> [Materials provided]:
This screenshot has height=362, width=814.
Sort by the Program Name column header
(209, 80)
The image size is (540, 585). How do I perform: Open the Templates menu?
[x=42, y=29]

> [Exercise details]: Rewrite all the records with "column header" changed to "column heading" and nothing else altered.

> [Finished exercise]:
This screenshot has height=362, width=814.
Sort by the Program Name column heading
(209, 80)
The image size is (540, 585). How do I perform: Open the Templates menu?
[x=42, y=29]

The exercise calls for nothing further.